▸ **Assignment**
Only the lines from the line containing "Go back with the Back button" through the final line of the entries should be printed, exactly as given, with the pictures left out.

Data for review Block Start

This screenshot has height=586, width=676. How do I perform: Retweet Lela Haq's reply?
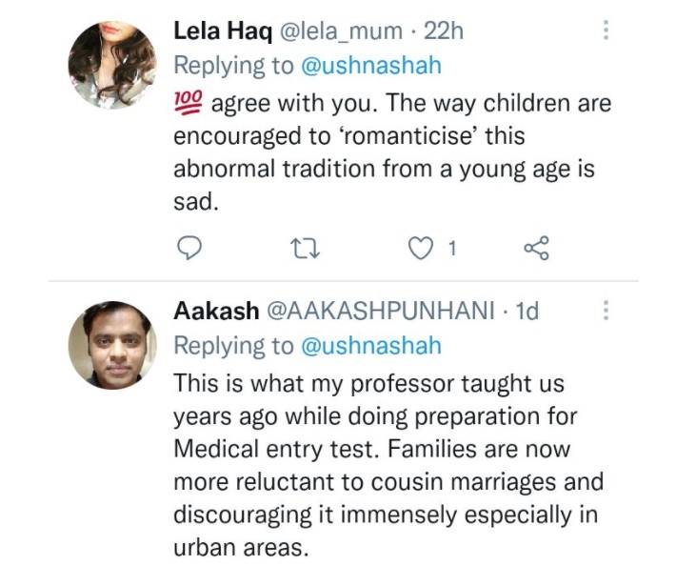pos(306,249)
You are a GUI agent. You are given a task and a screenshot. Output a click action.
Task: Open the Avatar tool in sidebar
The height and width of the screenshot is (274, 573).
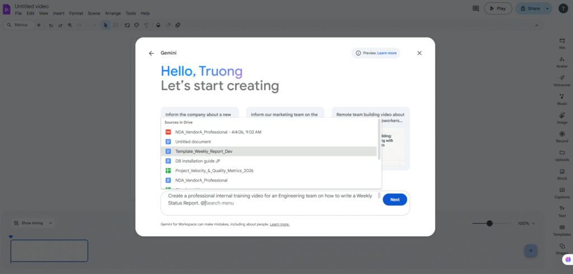(562, 62)
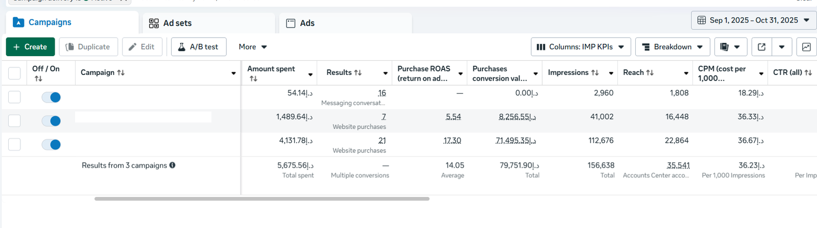This screenshot has height=228, width=817.
Task: Open the reports icon menu
Action: (x=730, y=47)
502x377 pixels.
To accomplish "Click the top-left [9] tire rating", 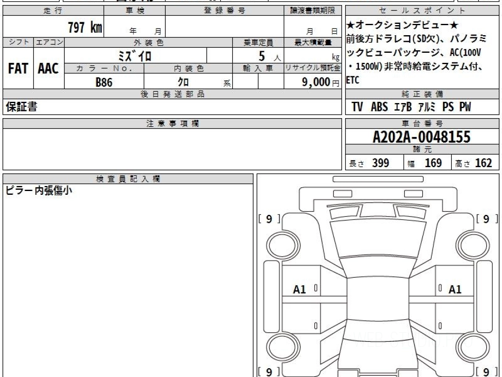I will pyautogui.click(x=269, y=219).
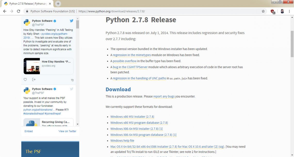Image resolution: width=294 pixels, height=157 pixels.
Task: Click the Embed option below the timeline
Action: (x=28, y=131)
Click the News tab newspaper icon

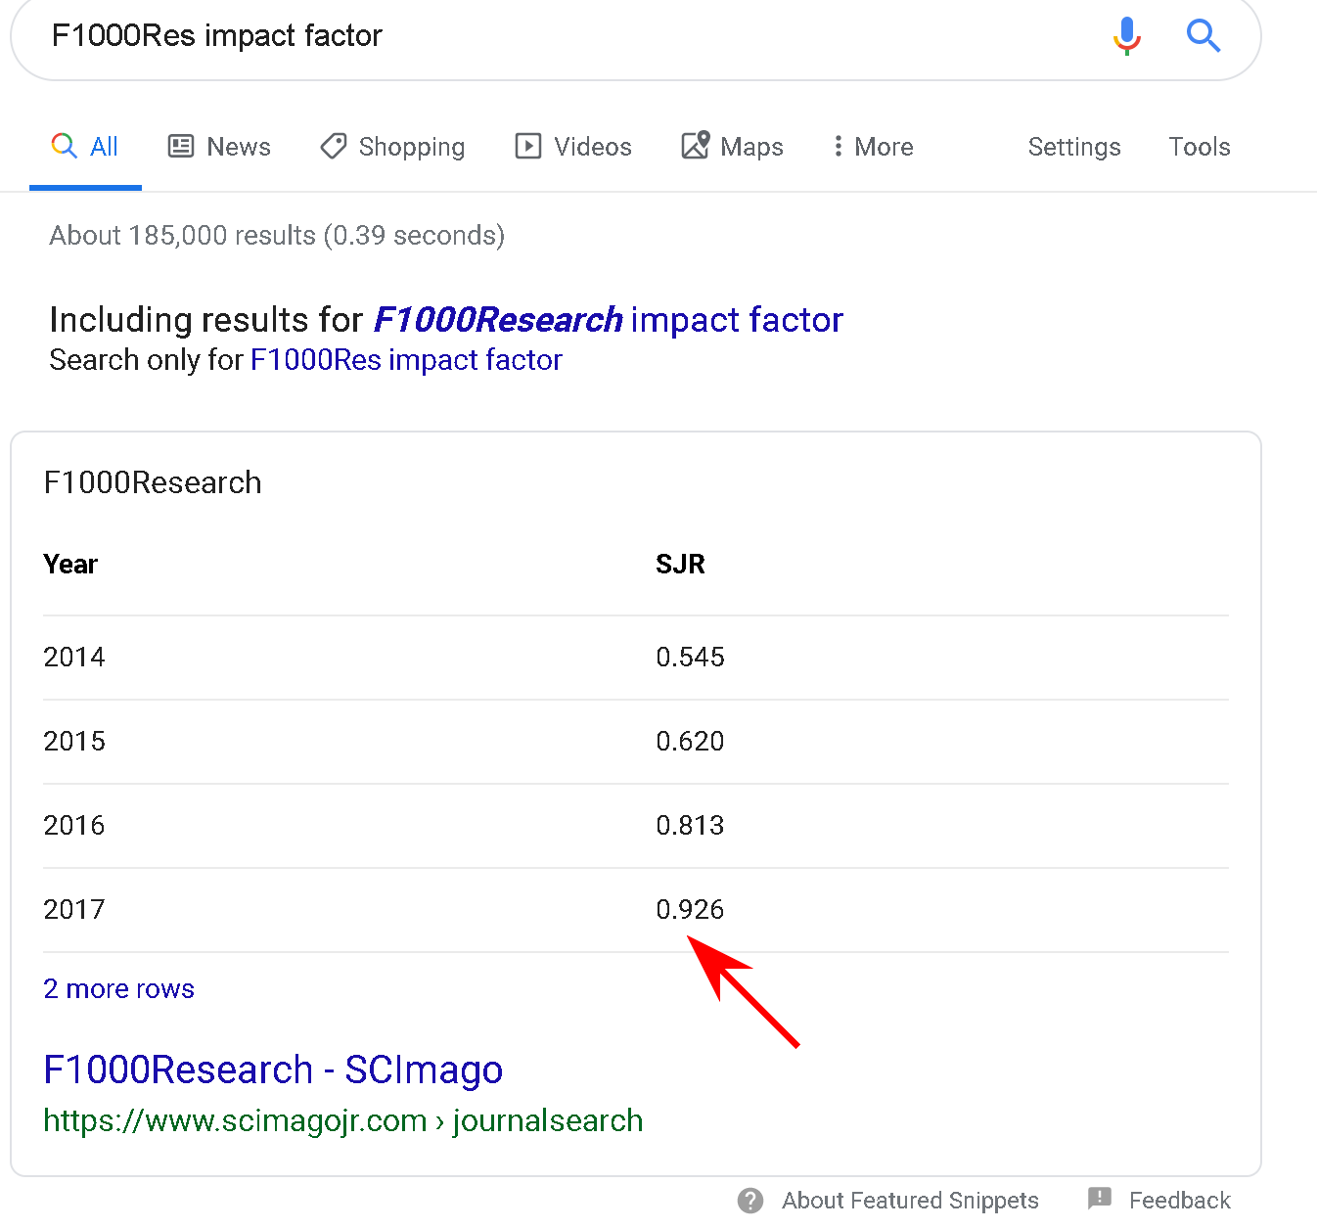181,147
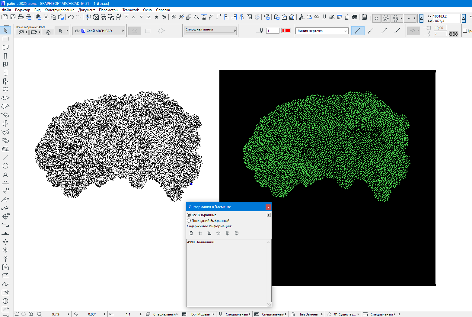The image size is (472, 317).
Task: Expand the 'Сплошная линия' line type dropdown
Action: (x=210, y=30)
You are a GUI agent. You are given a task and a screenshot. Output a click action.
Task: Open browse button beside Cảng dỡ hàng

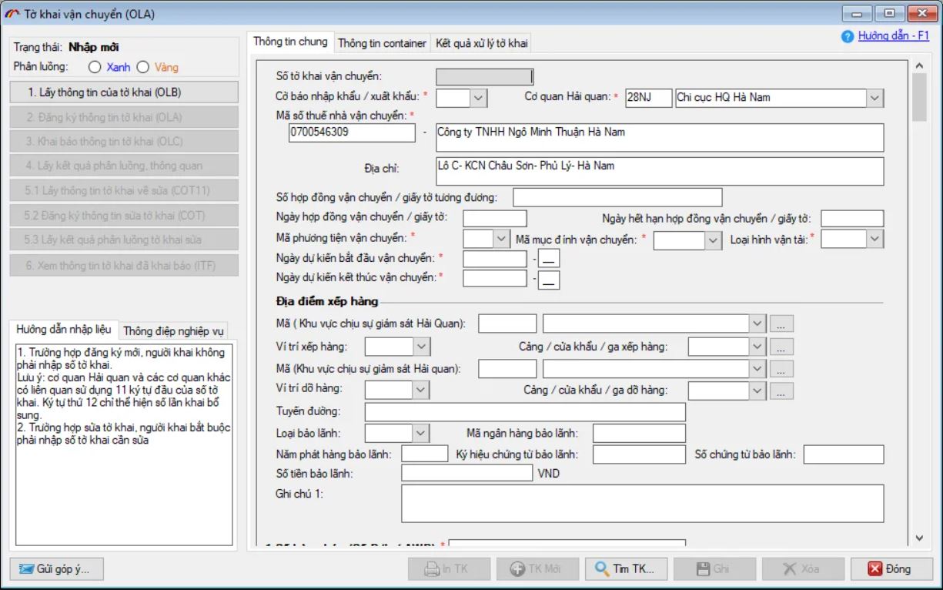pyautogui.click(x=781, y=391)
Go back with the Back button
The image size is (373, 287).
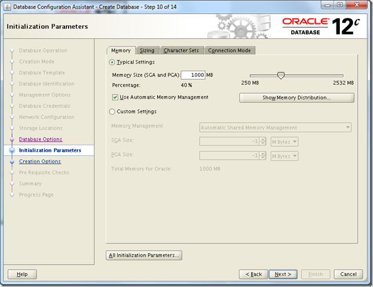(253, 274)
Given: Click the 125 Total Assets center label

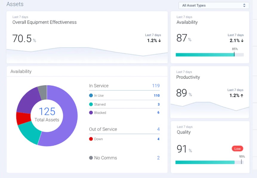Looking at the screenshot, I should tap(48, 114).
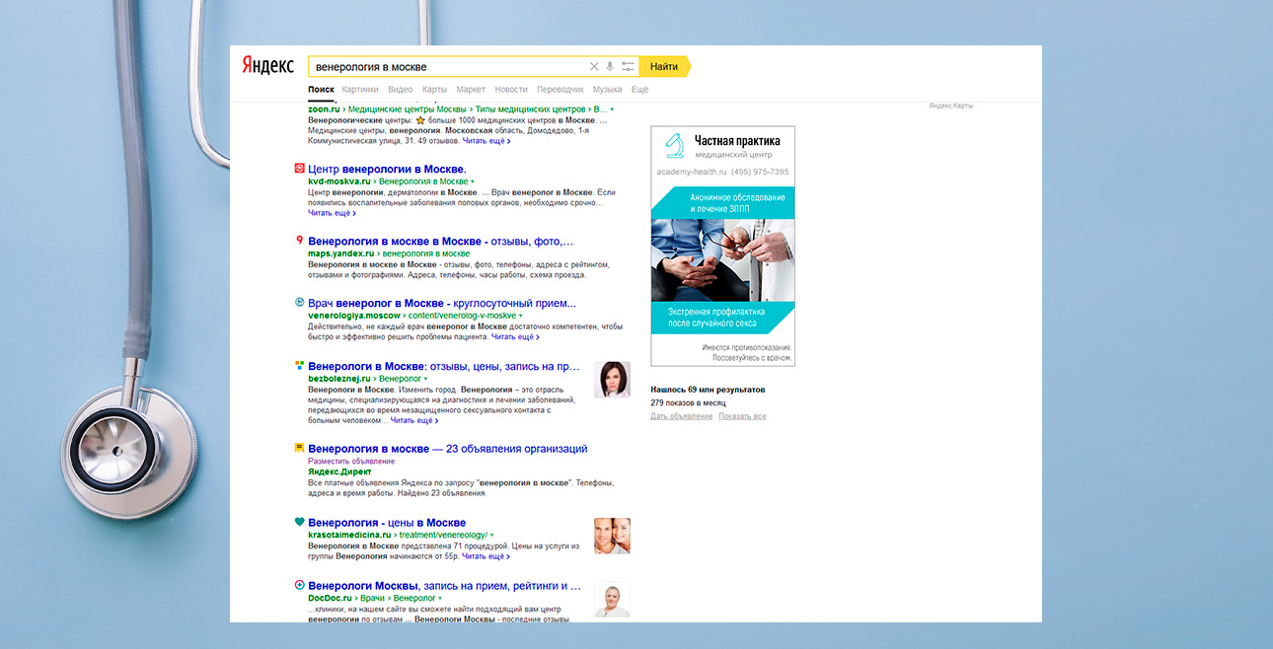Image resolution: width=1273 pixels, height=649 pixels.
Task: Open the Ещё menu in search tabs
Action: point(639,90)
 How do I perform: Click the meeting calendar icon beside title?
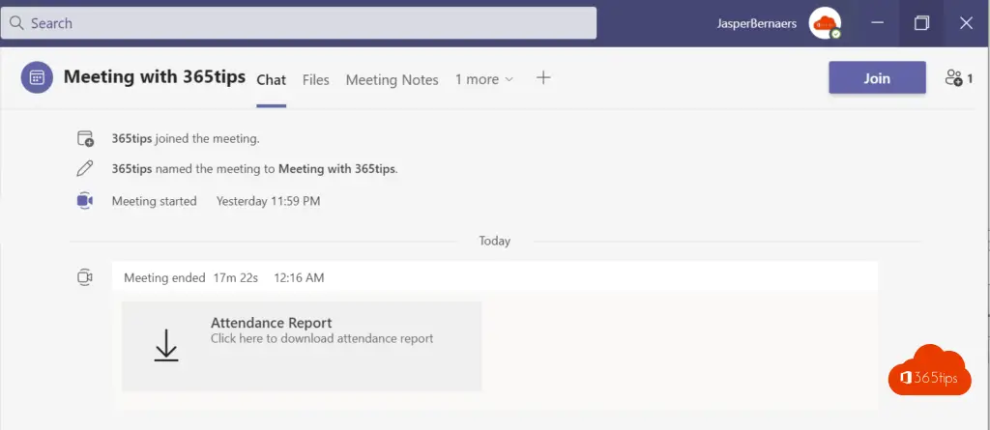(x=37, y=78)
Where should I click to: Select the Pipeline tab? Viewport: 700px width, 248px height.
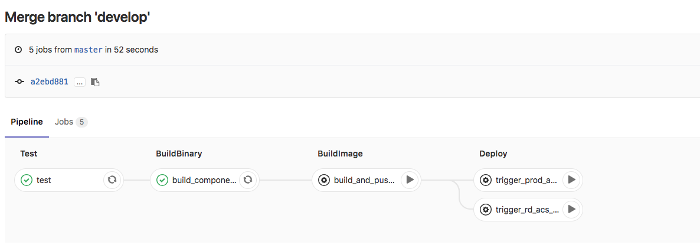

Data for review Block End

▸ **Solution for this exercise**
Go back with the Back button
The image size is (373, 287).
(253, 274)
Given: Click the 125 Total Assets center label

Looking at the screenshot, I should tap(48, 114).
Image resolution: width=1273 pixels, height=649 pixels.
Task: Open the Ещё menu in search tabs
Action: point(639,90)
 How do I perform: Click the meeting calendar icon beside title?
(x=37, y=78)
Where should I click to: Select the Pipeline tab? Viewport: 700px width, 248px height.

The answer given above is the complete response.